攤開雙方討論議題,包括漁業合作、海上搜救合作、海洋科學合作等,議題範圍甚廣,尤其海上搜救合作屬於國安層級,事涉敏感。我方除農委會漁業署、海巡署、科技部外,外交部及國安會也加入對話,顯示我方志不僅在漁權,實另有所圖。不過,日方非常低調,由會議程序及座位安排觀察,試圖盡量降低政治敏感性。會談中,我方放棄馬政府時代「沖之鳥」為礁非島的主張,僅要求在「沖之鳥」12浬範圍外海域漁船作業,並對日方扣捕我東聖吉16號等漁船表示抗議,要求索回該漁船遭日方沒收之保釋金。日方沒有正面回應,反而重申其擁有「沖之鳥」的主權和200浬專屬經濟海域立場。

民進黨政府在島礁問題上主動讓步,日本卻將我方讓步視為理所應當,對我方要求的捕漁權則置若罔聞。日本堅持立場,不因我方妥協而讓步,蔡政府未戰先讓。這究竟是我方戰略誤判,日方鴨霸吃定台灣,還是民進黨政府另有所圖,放任日本吃定?

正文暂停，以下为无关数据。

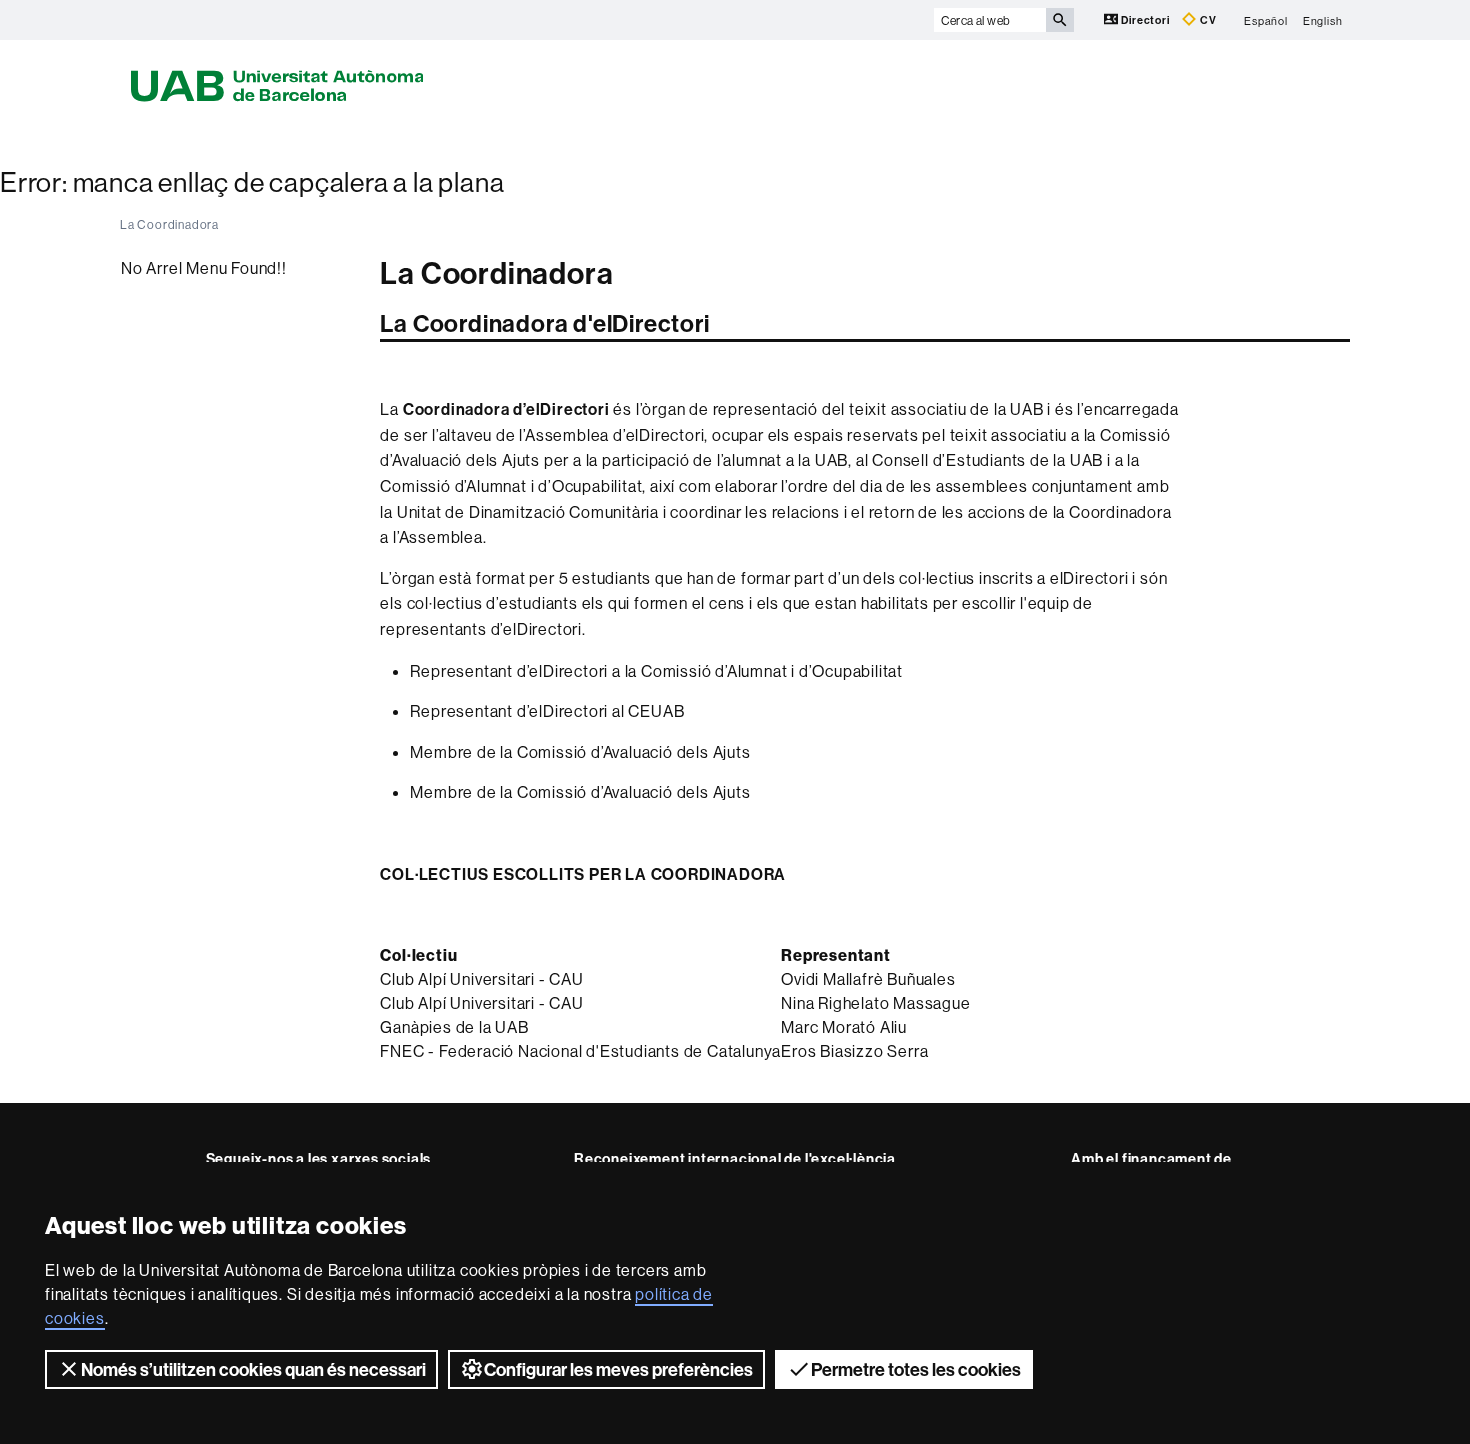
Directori (1146, 20)
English (1323, 20)
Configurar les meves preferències (618, 1369)
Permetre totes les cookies (916, 1369)
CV (1206, 20)
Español (1266, 20)
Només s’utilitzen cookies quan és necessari (253, 1369)
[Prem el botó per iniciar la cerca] (1060, 20)
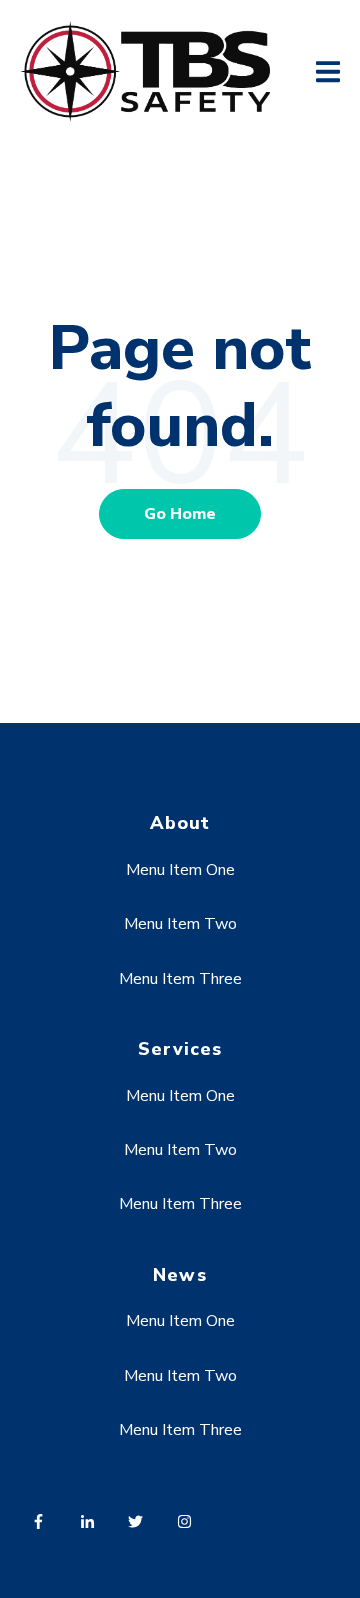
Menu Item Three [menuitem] (180, 979)
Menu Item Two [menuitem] (180, 924)
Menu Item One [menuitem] (180, 870)
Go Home (180, 514)
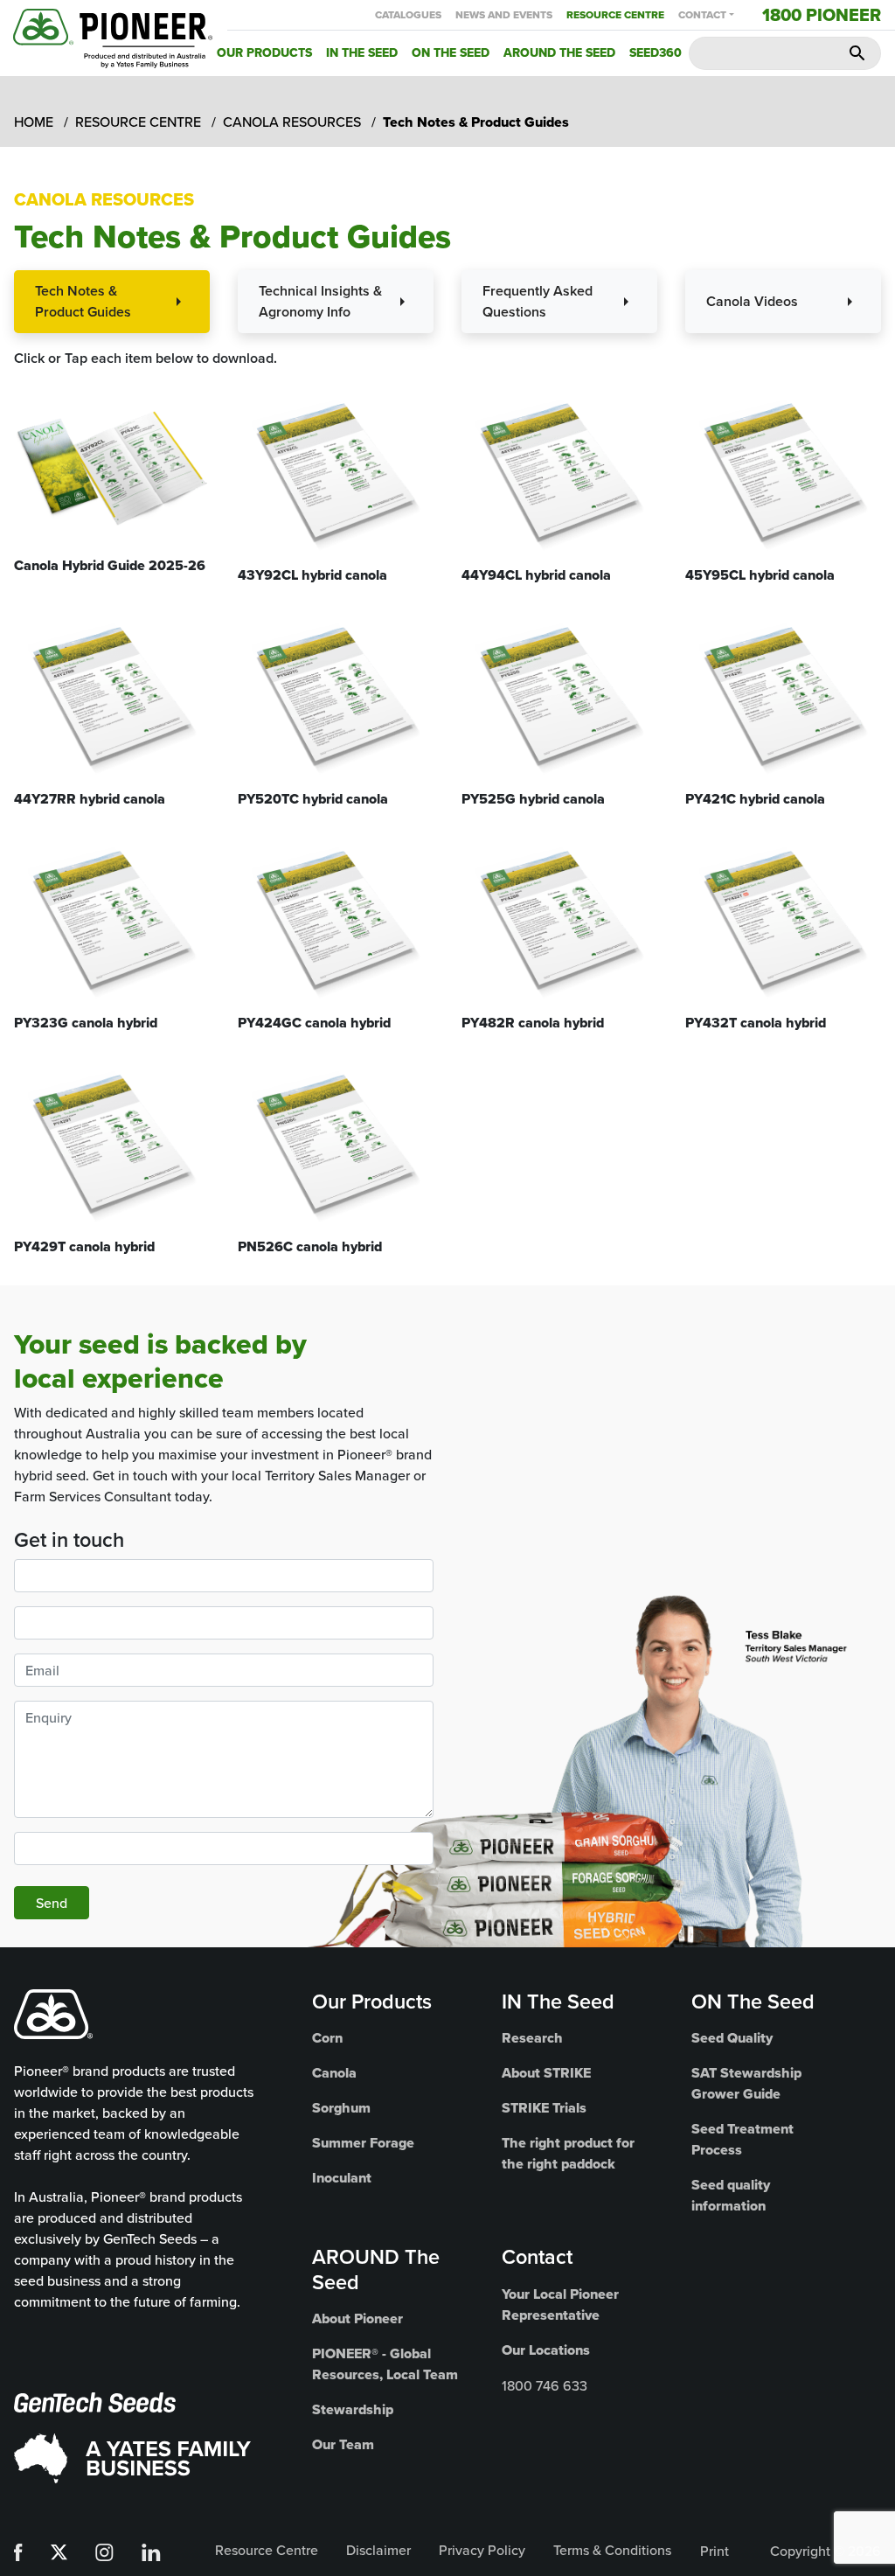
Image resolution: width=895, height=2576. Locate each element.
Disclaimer (378, 2549)
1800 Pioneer (821, 15)
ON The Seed (753, 2001)
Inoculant (341, 2178)
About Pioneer (357, 2318)
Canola (334, 2073)
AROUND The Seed (376, 2268)
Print (714, 2550)
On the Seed (450, 52)
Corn (327, 2038)
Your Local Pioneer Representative (560, 2304)
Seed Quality (732, 2038)
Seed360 (655, 52)
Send (51, 1902)
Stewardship (352, 2409)
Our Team (343, 2444)
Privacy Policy (482, 2549)
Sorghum (341, 2108)
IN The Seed (558, 2001)
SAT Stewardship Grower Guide (746, 2083)
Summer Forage (363, 2143)
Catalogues (408, 15)
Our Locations (546, 2350)
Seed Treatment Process (742, 2139)
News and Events (503, 15)
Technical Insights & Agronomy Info (320, 301)
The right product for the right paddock (568, 2153)
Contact (702, 15)
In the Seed (362, 52)
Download (112, 490)
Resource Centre (615, 15)
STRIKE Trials (544, 2108)
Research (532, 2038)
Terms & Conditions (612, 2549)
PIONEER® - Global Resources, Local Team (385, 2364)
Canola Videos (752, 301)
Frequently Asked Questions (537, 301)
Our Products (264, 52)
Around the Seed (559, 52)
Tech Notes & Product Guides (83, 301)
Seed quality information (730, 2195)
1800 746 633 (544, 2385)
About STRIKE (546, 2073)
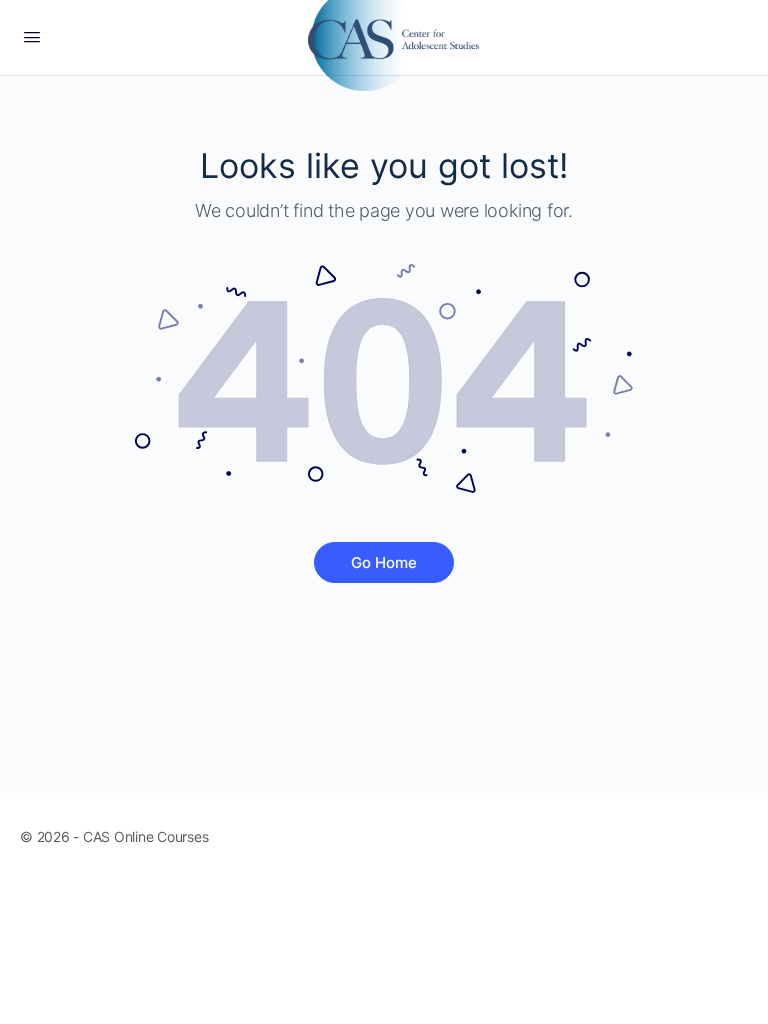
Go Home (384, 562)
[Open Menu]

蔡總統上任以來,雖未明言「親美日、遠大陸」,但透過其公開發言和實際行動都可以看出,希望透過加強與美日等國的準聯盟關係,消解來自大陸的影響力,甚至希望配合美國重返亞洲戰略。因此,在與日本談判時,一改馬政府寸土必爭的作法,而以戰略上的讓步來換取日本的支持,但實際效果顯然未如預期。

從戰略上看,台日雙方確實彼此需要,但日本在談判中,仍以本國利益優先,不會因為戰略合作的需要而輕言放棄現實利益。甚至可以說,日本也意識到台灣對自己的戰略需要,反而更不願意在實際利益上作出讓步。不僅如此,日本對台灣其實是予取予求,除了漁權問題以外,日本還要求台灣解禁核災區食品進口,可謂步步進逼。

從這個角度看,蔡政府犯了戰略錯誤。回顧馬政府時代「親美友日和中」政策,民進黨簡單斥之為「親中賣台」,殊不知這是非常巧妙的戰略平衡。馬政府藉改善兩岸關係,讓美日產生對台灣的戰略需要,常能換得美日對台政策的實質利益。

特別是台日漁權談判上,日本受制於大陸在釣魚台問題上步步進逼,不得不選擇與台灣合作,終於在漁權上對台灣大幅讓步,讓台灣不與大陸合作保釣,免除腹背受敵厄運。台灣在中美日戰略博弈夾縫中,爭取到難得的生存空間,也為台灣漁民爭得實際利益。

但蔡政府出於「疑中抗中」意識形態,集中精力疏遠大陸,為了減輕來自大陸的壓力,就必須引入外力加以抗衡,這就平白無故讓自己失去了戰略縱深,更讓美日看破手腳。從蔡總統勝選以來,日方就接二連三派遣代表團推動核災區食品解禁,美國也不斷要求開放美豬進口,都是戰略妥協之下台灣實際利益遭到損害的實際事例。

號稱民進黨戰略高手的邱義仁,是台日談判主導,這不能不讓人產生疑問,蔡政府的戰略意圖到底是什麼?為何逢日必軟而找不到解套之法?事實上,台灣面對日本絕非毫無討價還價能力,安倍上任以來在全球與大陸展開戰略競逐,在亞太區域更是寸土必爭,顯然,日本不希望大陸完全掌控東亞區域主導權,希望拉攏一切可能力量加以制衡。

換句話說,日本的戰略意圖意味台日之間是相互需要,絕非單純台灣有求於日本。只要台灣在中國大陸與日本間,能保持靈活的平衡關係,就有空間提出並堅持自己的主張,日本也會識時務作出選擇。

蔡政府應該深刻反省自己面對日本時的種種表現,不要逢日必軟,反而應該在清晰認知自己戰略優勢的基礎上,對日本據理力爭,最大限度的為台灣人民爭取利益,這才是負責任的政府。